What's needed is a full, exact retyping of the records.

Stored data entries
^^^^

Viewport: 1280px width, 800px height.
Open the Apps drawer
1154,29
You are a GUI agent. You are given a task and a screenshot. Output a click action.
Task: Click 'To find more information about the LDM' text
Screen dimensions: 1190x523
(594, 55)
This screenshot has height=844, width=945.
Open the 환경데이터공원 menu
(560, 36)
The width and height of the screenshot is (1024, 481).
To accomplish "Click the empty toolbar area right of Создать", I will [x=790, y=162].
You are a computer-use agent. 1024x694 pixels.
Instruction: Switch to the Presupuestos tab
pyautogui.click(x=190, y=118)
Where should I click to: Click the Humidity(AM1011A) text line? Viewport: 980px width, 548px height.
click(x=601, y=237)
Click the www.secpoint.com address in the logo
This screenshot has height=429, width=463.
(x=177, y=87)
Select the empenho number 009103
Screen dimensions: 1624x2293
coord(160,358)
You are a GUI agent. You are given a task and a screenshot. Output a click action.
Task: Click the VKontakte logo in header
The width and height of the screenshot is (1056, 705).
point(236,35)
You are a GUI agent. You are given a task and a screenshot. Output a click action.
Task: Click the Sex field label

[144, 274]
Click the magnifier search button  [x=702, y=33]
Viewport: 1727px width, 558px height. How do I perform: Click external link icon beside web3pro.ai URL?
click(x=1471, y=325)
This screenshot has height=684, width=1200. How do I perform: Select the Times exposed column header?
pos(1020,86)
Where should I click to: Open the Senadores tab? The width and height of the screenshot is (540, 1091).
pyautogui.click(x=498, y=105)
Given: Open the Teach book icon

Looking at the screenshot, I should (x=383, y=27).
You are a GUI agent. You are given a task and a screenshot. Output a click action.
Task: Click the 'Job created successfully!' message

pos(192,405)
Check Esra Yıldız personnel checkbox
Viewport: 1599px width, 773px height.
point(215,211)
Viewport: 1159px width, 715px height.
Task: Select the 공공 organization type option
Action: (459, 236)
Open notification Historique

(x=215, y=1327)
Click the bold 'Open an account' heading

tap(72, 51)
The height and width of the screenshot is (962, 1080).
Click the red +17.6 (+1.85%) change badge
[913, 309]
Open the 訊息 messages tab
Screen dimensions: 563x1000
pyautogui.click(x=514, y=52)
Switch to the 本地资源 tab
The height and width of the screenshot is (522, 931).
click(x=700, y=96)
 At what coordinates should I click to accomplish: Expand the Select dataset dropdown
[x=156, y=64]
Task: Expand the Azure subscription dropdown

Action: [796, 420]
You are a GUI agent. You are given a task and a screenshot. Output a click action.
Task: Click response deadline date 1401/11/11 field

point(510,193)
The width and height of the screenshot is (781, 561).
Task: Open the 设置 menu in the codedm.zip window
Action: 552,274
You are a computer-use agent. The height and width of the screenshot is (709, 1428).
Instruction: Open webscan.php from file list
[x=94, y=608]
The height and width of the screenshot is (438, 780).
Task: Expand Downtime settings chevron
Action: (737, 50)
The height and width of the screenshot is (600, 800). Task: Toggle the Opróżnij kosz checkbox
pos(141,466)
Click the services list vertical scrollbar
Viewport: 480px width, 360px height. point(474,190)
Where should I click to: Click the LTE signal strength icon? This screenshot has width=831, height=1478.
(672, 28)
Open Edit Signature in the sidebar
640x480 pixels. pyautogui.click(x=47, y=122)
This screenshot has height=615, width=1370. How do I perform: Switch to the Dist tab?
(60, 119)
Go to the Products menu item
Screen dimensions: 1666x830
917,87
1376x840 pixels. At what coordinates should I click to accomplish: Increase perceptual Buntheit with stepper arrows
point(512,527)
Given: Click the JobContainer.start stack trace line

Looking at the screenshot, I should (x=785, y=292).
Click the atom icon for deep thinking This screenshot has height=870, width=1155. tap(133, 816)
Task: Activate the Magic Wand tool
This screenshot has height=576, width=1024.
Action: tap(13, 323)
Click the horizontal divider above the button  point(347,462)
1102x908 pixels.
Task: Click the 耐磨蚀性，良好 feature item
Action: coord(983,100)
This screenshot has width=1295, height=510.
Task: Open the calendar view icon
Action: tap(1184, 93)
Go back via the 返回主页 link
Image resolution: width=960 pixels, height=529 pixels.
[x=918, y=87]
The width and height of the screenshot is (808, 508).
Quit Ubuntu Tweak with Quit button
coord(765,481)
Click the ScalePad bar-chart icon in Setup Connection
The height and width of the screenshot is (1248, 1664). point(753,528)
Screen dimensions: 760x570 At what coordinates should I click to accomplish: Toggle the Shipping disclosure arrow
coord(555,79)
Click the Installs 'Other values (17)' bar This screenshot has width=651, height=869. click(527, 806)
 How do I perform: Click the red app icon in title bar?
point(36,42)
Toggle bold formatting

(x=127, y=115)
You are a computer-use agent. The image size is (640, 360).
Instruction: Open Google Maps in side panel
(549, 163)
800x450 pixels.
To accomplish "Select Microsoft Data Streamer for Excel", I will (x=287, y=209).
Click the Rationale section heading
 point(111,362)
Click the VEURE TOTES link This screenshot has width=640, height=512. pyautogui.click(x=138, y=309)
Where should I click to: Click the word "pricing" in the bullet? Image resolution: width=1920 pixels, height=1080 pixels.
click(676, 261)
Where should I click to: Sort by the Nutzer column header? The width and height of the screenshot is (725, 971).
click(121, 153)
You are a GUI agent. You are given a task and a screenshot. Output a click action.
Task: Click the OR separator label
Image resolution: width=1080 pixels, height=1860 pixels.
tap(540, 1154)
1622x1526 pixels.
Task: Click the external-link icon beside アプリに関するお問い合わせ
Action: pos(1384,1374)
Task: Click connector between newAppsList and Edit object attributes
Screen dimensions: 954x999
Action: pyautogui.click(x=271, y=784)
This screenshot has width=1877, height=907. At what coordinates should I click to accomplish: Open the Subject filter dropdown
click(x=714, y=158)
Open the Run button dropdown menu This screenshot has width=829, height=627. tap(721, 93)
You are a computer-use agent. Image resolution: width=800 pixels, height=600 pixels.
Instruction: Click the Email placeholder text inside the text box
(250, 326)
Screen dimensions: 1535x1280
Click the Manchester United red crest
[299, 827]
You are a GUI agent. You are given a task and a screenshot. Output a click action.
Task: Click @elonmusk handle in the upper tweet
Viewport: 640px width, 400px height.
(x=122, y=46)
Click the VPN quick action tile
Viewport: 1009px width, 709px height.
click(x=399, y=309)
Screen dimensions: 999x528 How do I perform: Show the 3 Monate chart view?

^^^^

**Expected answer:**
Viewport: 1280px width, 800px height.
Open the Apps drawer
1154,29
You are a GUI agent. You are given a task and a screenshot. Output a click action.
Task: Click 'To find more information about the LDM' text
Screen dimensions: 1190x523
(594, 55)
This screenshot has height=844, width=945.
Open the 환경데이터공원 menu
(560, 36)
The width and height of the screenshot is (1024, 481).
To accomplish "Click the empty toolbar area right of Создать", I will [x=790, y=162].
You are a computer-use agent. 1024x694 pixels.
Instruction: Switch to the Presupuestos tab
pyautogui.click(x=190, y=118)
Where should I click to: Click the Humidity(AM1011A) text line? Viewport: 980px width, 548px height.
click(x=601, y=237)
Click the www.secpoint.com address in the logo
This screenshot has height=429, width=463.
(x=177, y=87)
Select the empenho number 009103
Screen dimensions: 1624x2293
coord(160,358)
You are a GUI agent. You are given a task and a screenshot. Output a click action.
Task: Click the VKontakte logo in header
The width and height of the screenshot is (1056, 705).
point(236,35)
You are a GUI agent. You are given a task and a screenshot. Output a click action.
Task: Click the Sex field label

[144, 274]
Click the magnifier search button  [x=702, y=33]
Viewport: 1727px width, 558px height. How do I perform: Click external link icon beside web3pro.ai URL?
click(x=1471, y=325)
This screenshot has height=684, width=1200. How do I perform: Select the Times exposed column header?
pos(1020,86)
Where should I click to: Open the Senadores tab? The width and height of the screenshot is (540, 1091).
pyautogui.click(x=498, y=105)
Given: Open the Teach book icon

Looking at the screenshot, I should (x=383, y=27).
You are a GUI agent. You are given a task and a screenshot. Output a click action.
Task: Click the 'Job created successfully!' message

pos(192,405)
Check Esra Yıldız personnel checkbox
Viewport: 1599px width, 773px height.
point(215,211)
Viewport: 1159px width, 715px height.
Task: Select the 공공 organization type option
Action: (459, 236)
Open notification Historique

(x=215, y=1327)
Click the bold 'Open an account' heading

tap(72, 51)
The height and width of the screenshot is (962, 1080).
Click the red +17.6 (+1.85%) change badge
[913, 309]
Open the 訊息 messages tab
Screen dimensions: 563x1000
pyautogui.click(x=514, y=52)
Switch to the 本地资源 tab
The height and width of the screenshot is (522, 931).
click(x=700, y=96)
 At what coordinates should I click to accomplish: Expand the Select dataset dropdown
[x=156, y=64]
Task: Expand the Azure subscription dropdown

Action: [796, 420]
You are a GUI agent. You are given a task and a screenshot. Output a click action.
Task: Click response deadline date 1401/11/11 field

point(510,193)
The width and height of the screenshot is (781, 561).
Task: Open the 设置 menu in the codedm.zip window
Action: 552,274
You are a computer-use agent. The height and width of the screenshot is (709, 1428).
Instruction: Open webscan.php from file list
[x=94, y=608]
The height and width of the screenshot is (438, 780).
Task: Expand Downtime settings chevron
Action: (737, 50)
The height and width of the screenshot is (600, 800). Task: Toggle the Opróżnij kosz checkbox
pos(141,466)
Click the services list vertical scrollbar
Viewport: 480px width, 360px height. point(474,190)
Where should I click to: Click the LTE signal strength icon? This screenshot has width=831, height=1478.
(672, 28)
Open Edit Signature in the sidebar
640x480 pixels. pyautogui.click(x=47, y=122)
This screenshot has height=615, width=1370. How do I perform: Switch to the Dist tab?
(60, 119)
Go to the Products menu item
Screen dimensions: 1666x830
917,87
1376x840 pixels. At what coordinates should I click to accomplish: Increase perceptual Buntheit with stepper arrows
point(512,527)
Given: Click the JobContainer.start stack trace line

Looking at the screenshot, I should (x=785, y=292).
Click the atom icon for deep thinking This screenshot has height=870, width=1155. tap(133, 816)
Task: Activate the Magic Wand tool
This screenshot has height=576, width=1024.
Action: tap(13, 323)
Click the horizontal divider above the button  point(347,462)
1102x908 pixels.
Task: Click the 耐磨蚀性，良好 feature item
Action: coord(983,100)
This screenshot has width=1295, height=510.
Task: Open the calendar view icon
Action: tap(1184, 93)
Go back via the 返回主页 link
Image resolution: width=960 pixels, height=529 pixels.
[x=918, y=87]
The width and height of the screenshot is (808, 508).
Quit Ubuntu Tweak with Quit button
coord(765,481)
Click the ScalePad bar-chart icon in Setup Connection
The height and width of the screenshot is (1248, 1664). point(753,528)
Screen dimensions: 760x570 At what coordinates should I click to accomplish: Toggle the Shipping disclosure arrow
coord(555,79)
Click the Installs 'Other values (17)' bar This screenshot has width=651, height=869. click(527, 806)
 How do I perform: Click the red app icon in title bar?
point(36,42)
Toggle bold formatting

(x=127, y=115)
You are a computer-use agent. The image size is (640, 360).
Instruction: Open Google Maps in side panel
(549, 163)
800x450 pixels.
To accomplish "Select Microsoft Data Streamer for Excel", I will (x=287, y=209).
Click the Rationale section heading
 point(111,362)
Click the VEURE TOTES link This screenshot has width=640, height=512. pyautogui.click(x=138, y=309)
Where should I click to: Click the word "pricing" in the bullet? Image resolution: width=1920 pixels, height=1080 pixels.
click(676, 261)
Where should I click to: Sort by the Nutzer column header? The width and height of the screenshot is (725, 971).
click(121, 153)
You are a GUI agent. You are given a task and a screenshot. Output a click action.
Task: Click the OR separator label
Image resolution: width=1080 pixels, height=1860 pixels.
tap(540, 1154)
1622x1526 pixels.
Task: Click the external-link icon beside アプリに関するお問い合わせ
Action: pos(1384,1374)
Task: Click connector between newAppsList and Edit object attributes
Screen dimensions: 954x999
Action: pyautogui.click(x=271, y=784)
This screenshot has width=1877, height=907. At what coordinates should I click to accomplish: Open the Subject filter dropdown
click(x=714, y=158)
Open the Run button dropdown menu This screenshot has width=829, height=627. tap(721, 93)
You are a computer-use agent. Image resolution: width=800 pixels, height=600 pixels.
Instruction: Click the Email placeholder text inside the text box
(250, 326)
Screen dimensions: 1535x1280
Click the Manchester United red crest
[299, 827]
You are a GUI agent. You are given a task and a screenshot. Output a click action.
Task: Click @elonmusk handle in the upper tweet
Viewport: 640px width, 400px height.
(x=122, y=46)
Click the VPN quick action tile
Viewport: 1009px width, 709px height.
click(x=399, y=309)
Screen dimensions: 999x528 How do I perform: Show the 3 Monate chart view?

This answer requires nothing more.